Due to a lot of the deals, recently, the gaming backlog at my house has jumped by about 22 games. Realistically, I won’t be needing to buy any games for a very long time (which is nice, b/c my wife won’t let me anyway). But my (12yo) son was talking about how he’s not sure what game to play next and it occured to me: his childhood gaming experience is going to be so drastically different from mine.
When I was a kid, with my NES and then, eventually, my SNES, I was lucky if I got three games in a year. Normally, I’d get one on my birthday, maybe, and one for Christmas. Luckily, I had friends I could borrow from (something else that doesn’t seem to happen quite as much these days as when I was a kid) and they, in turn, could borrow from me. There wasn’t this need to get the same game that my friend had. It was quite the opposite: if my friend had a game, I didn’t NEED to get it; I could just borrow his.

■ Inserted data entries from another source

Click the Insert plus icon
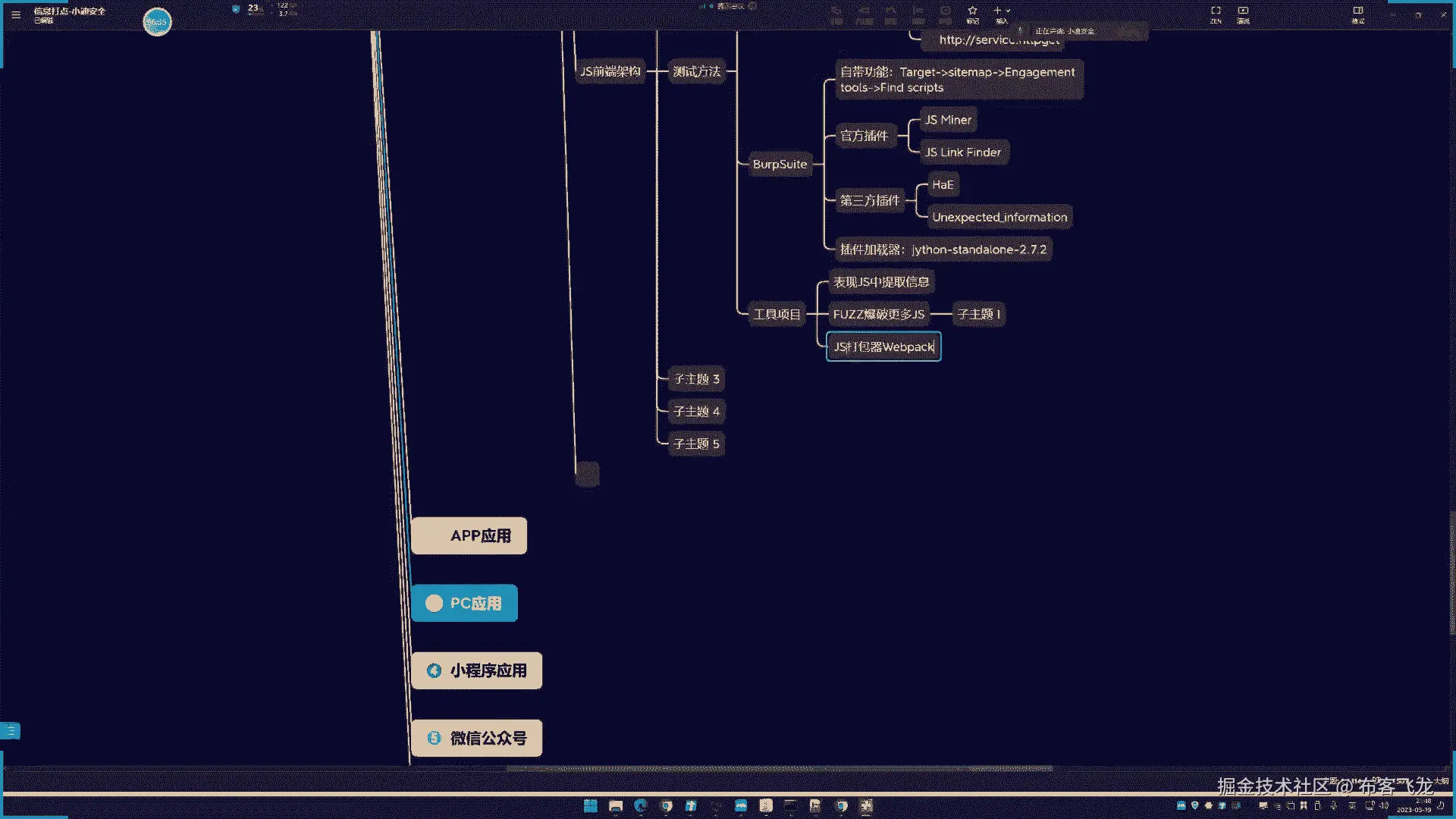 click(997, 11)
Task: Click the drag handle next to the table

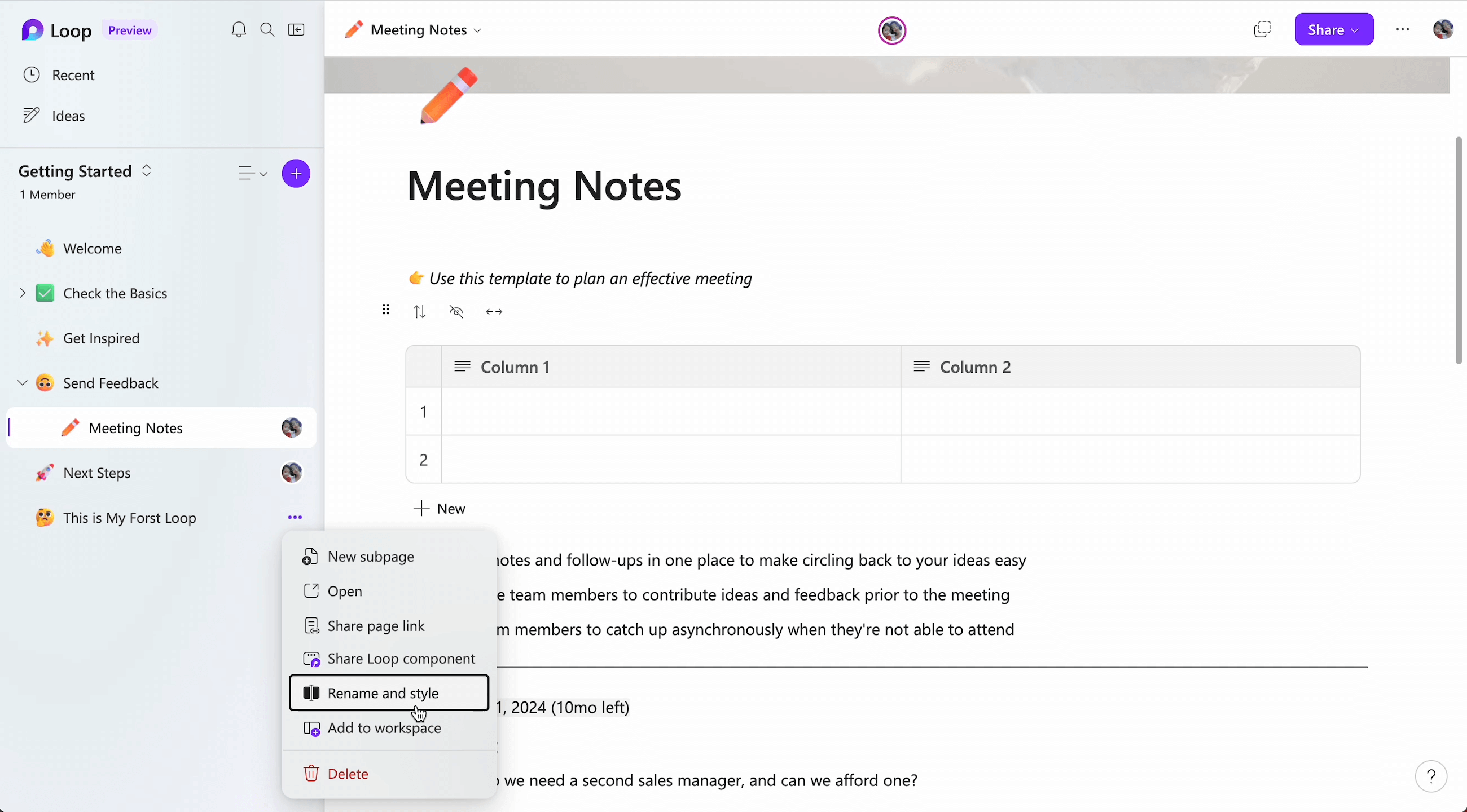Action: click(x=386, y=309)
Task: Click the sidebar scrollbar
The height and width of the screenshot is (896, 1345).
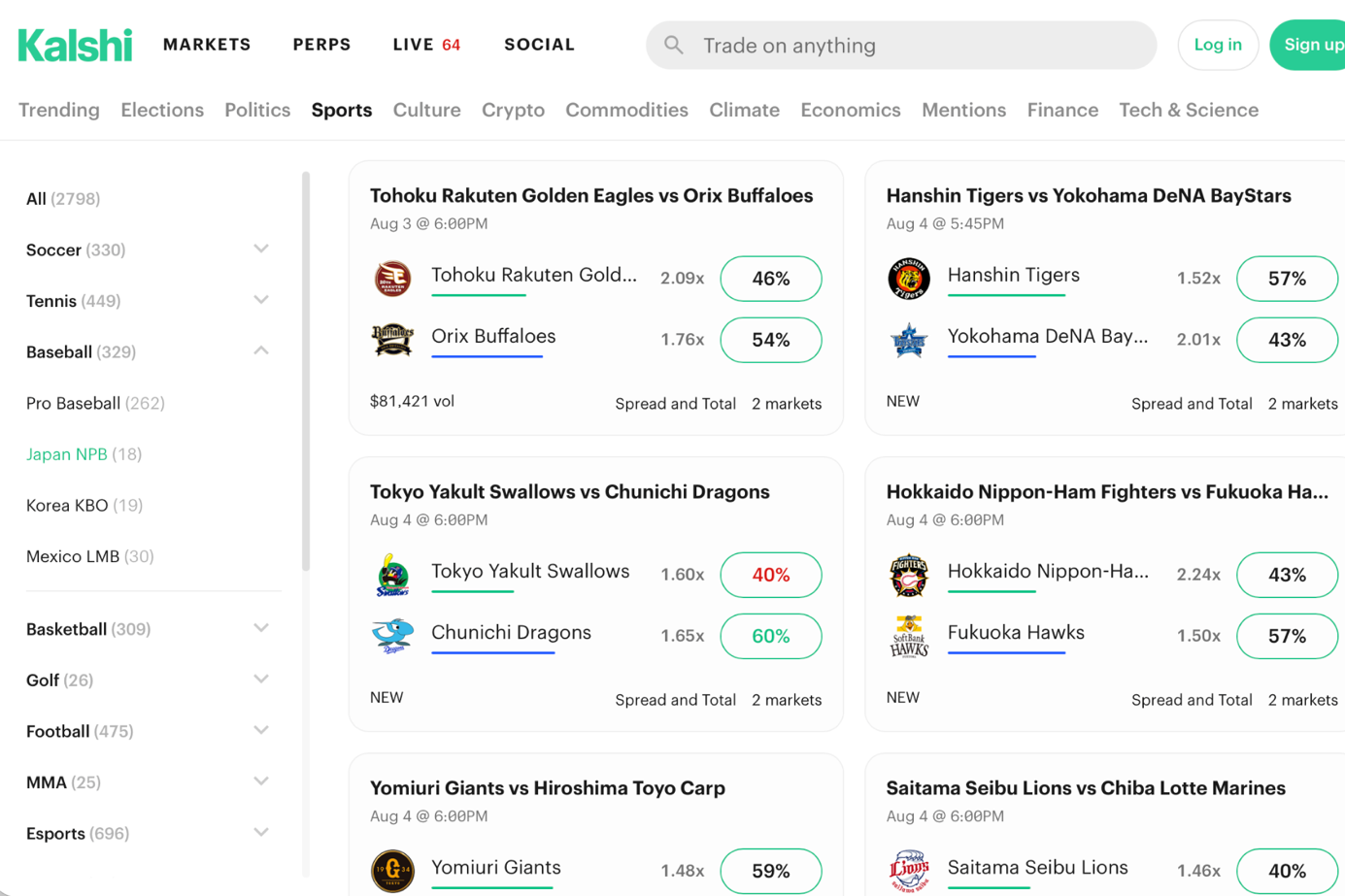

My kids, however, have (to my knowledge) never borrowed games from their friends. It just seems like it’s something that isn’t done. With the huge number of titles coming out and the speed at which they do, the shiny new object of the month is often replaced before the month is even over. Ninety-nine Nights, for instance… my son played the demo when it came out and loved the gameplay. Talked about it for weeks… kept saying he was going to save up for it. But then something else came about before he got it and he lost sight of it. I just bought the game, used, from GS for about $6. He was glad to get it, but he’s not going to be playing it right away. He’s still working through the LOTR: Conquest I grabbed from EAStore.com for $3.
And that’s my point, I guess… finishing a game and having to CHOOSE which of the MANY games you want to play next was such an alien notion to me as a child, it would have seemed mad to even suggest it could happen. Now, though, my kids have so many games that they don’t even finish most of them. To be honest, finishing a game ONCE is rarer than I can believe.. much less playing through a game, as I did, so many times that you could just about do it blind-folded. There’s a video game backlog, at my house, of about 60 games (give or take, as some are M-rated and just for me). If you added up all the games I ever OWNED before I had children, you’d probably be lucky to get to 15. Now, though, my son and daughter are playing HeartGold and SoulSilver on their DSs… LOTR (son) and Lego Indiana Jones (daughter) on the 360 and Folklore on the PS3 and they’re anxiously awaiting Super Mario Galaxy 2 for the Wii. I mean… I had a Gameboy when I was a kid, but holy hell…
I don’t begrudge them the experience. It’s what they’ve known and I don’t imagine it will change very much in the future. But in an age of SMS text messaging and Email and so many other types of constant and immediate gratification, I wonder what type of gamers my kids will be. Second-generation CAGs, to be sure, but what will be the outcome of a childhood where multi-console backlog is the norm?